# São Tomé

In this application we will set to two fixed traps and import an externally-generated
migration matrix. 

We will begin by loading all the required libraries and packages:

In [None]:
from os import path
import numpy as np
import pandas as pd
import cartopy.crs as ccrs
import matplotlib.pyplot as plt
from sklearn.preprocessing import normalize
import MGSurvE as srv
import warnings
warnings.filterwarnings("ignore")


## Landscape

We will now setup some of the experiment's constants. In this case we will setup the experiment to 7 traps (`TRPS`) by default with the option to set two traps as fixed (`FXD_TRPS`) as `True`. These fixed traps will be located in two small landmasses at the north and south of the main São Tomé landscape. The experiment id `ID` is just a label for the output files, with the run id `RID` being used for iterations of the stochastic optimization process; and the `IX_SPLIT` used to separate to separate sites in São Tomé from the ones in the island of Príncipe. Finally, we will create a folder to export our results into.

In [None]:
(TRPS_NUM, FXD_TRPS) = (12, True)
# Experiment ID (RID) and stochastic iteration id (RID) -----------------------
(ID, RID) = ('STP', 0)
IX_SPLIT = 27
# Output folder ---------------------------------------------------------------
OUT_PTH = './sims_out/'
srv.makeFolder(OUT_PTH)

We need to read our points coordinates. These positions are stored in a CSV file as *longitude/latitude* format, so we will load them into a pandas dataframe and set them to the same point-type (`t`):

In [None]:
sites = pd.read_csv(path.join('./GEO', 'STP_LatLonN.csv'))
sites['t'] = [0]*sites.shape[0]

Our original CSV file contains the information for both São Tomé and Príncipe, but in this example we will be focusing on the main São Tomé land, so we will split the dataframe to get the positions we are interested on (`SAO_TOME_LL`).

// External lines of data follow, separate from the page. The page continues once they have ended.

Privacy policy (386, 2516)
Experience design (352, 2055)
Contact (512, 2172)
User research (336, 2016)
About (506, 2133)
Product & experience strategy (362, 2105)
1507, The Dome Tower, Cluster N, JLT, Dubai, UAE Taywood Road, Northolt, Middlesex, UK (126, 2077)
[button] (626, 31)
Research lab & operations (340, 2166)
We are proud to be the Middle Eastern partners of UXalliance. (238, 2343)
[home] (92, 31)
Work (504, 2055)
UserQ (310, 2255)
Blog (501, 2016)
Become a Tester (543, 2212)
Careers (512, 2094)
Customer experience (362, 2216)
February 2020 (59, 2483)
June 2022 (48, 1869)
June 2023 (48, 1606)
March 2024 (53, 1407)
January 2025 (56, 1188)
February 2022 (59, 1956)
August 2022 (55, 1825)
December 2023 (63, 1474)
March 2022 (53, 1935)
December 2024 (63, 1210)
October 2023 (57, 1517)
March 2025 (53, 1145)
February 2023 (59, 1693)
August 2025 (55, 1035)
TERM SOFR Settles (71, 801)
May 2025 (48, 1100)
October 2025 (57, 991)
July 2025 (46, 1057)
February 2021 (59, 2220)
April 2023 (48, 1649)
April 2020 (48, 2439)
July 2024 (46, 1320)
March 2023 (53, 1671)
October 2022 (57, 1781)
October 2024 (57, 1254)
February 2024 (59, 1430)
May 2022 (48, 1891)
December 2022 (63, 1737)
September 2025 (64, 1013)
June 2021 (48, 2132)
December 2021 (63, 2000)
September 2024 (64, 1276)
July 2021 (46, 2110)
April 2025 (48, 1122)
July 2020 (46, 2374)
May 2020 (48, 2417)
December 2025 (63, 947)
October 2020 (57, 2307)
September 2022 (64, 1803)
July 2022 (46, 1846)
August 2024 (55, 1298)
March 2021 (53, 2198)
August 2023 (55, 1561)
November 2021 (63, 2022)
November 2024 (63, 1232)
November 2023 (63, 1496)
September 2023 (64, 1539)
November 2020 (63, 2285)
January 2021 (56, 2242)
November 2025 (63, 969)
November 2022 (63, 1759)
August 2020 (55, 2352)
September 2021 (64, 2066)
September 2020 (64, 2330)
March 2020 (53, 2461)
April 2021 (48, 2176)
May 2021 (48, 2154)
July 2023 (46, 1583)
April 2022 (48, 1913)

At the same time, we will get the landscape bounding box (`SAO_bbox`), center (`SAO_cntr`), and the ID of the nodes where we want our fixed traps to be in (`SAO_FIXED`):

In [None]:
# Get longitude-latitudes for main island -------------------------------------
SAO_TOME_LL = sites.iloc[IX_SPLIT:]
# Get bounding box ------------------------------------------------------------
SAO_bbox = (
    (min(SAO_TOME_LL['lon']), max(SAO_TOME_LL['lon'])),
    (min(SAO_TOME_LL['lat']), max(SAO_TOME_LL['lat']))
)
# Get centroid ----------------------------------------------------------------
SAO_cntr = [i[0]+(i[1]-i[0])/2 for i in SAO_bbox]
SAO_LIMITS = ((6.41, 6.79), (-0.0475, .45))
# Get sites IDs for fixed traps -----------------------------------------------
SAO_FIXED = [51-IX_SPLIT, 239-IX_SPLIT]
FXD_NUM = len(SAO_FIXED)

We now import the migration matrix and split it to get the São Tomé subset of transitions (`SAO_TOME_MIG`):

In [None]:
migration = np.genfromtxt(
    path.join('./GEO', 'STP_MigrationN.csv'), delimiter=','
)
# Spliting up Sao Tome and making sure rows are normalized --------------------
msplit = migration[IX_SPLIT:,IX_SPLIT:]
SAO_TOME_MIG = normalize(msplit, axis=1, norm='l1')

We now setup the traps. In this case we will set all the traps to the same type `0`. Generally speaking, the initial position in terms of longitud and latitude is not important in this case as we will be doing discrete optimization, but the current version of MGSurvE still needs some positions vector to be provided (will likely get deprecated in future releases). Something that is important, however, is that we setup our fixed traps in the right node id for them to be located in the small masses of land at the north and south of the island (`SAO_FIXED`), so we setup a vector of a number of traps that can be placed at whichever node we want (`0`, in this case), and two traps that are located in specific nodes (`SAO_FIXED` which are `[24, 212]`).

In [None]:
(initTyp, initFxd) = ([0]*TRPS_NUM, [0]*TRPS_NUM)
if FXD_TRPS:
    initFxd = ([0]*(TRPS_NUM-FXD_NUM) + [1]*FXD_NUM)
# Initialize the position of traps (not strictly needed) ----------------------
(initLon, initLat) = ([[SAO_cntr[0]]*TRPS_NUM, [SAO_cntr[1]]*TRPS_NUM])
# Initialize traps to nodes IDs -----------------------------------------------
sid = [0]*(TRPS_NUM-FXD_NUM) + SAO_FIXED 

With this in place, we can setup our trap kernel and our traps dataframe:

In [None]:
tKer = {0: {'kernel': srv.exponentialDecay, 'params': {'A': 0.5, 'b': 0.041674}}}
# Initialize traps ------------------------------------------------------------
traps = pd.DataFrame({
    'sid': sid, 'lon': initLon, 'lat': initLat, 
    't': initTyp, 'f': initFxd
})

We can now initialize our landscape with the info we gathered from our previous steps:

In [None]:
lnd = srv.Landscape(
    SAO_TOME_LL, migrationMatrix=SAO_TOME_MIG,
    traps=traps, trapsKernels=tKer, 
    landLimits=SAO_LIMITS
)
bbox = lnd.getBoundingBox()
trpMsk = srv.genFixedTrapsMask(lnd.trapsFixed)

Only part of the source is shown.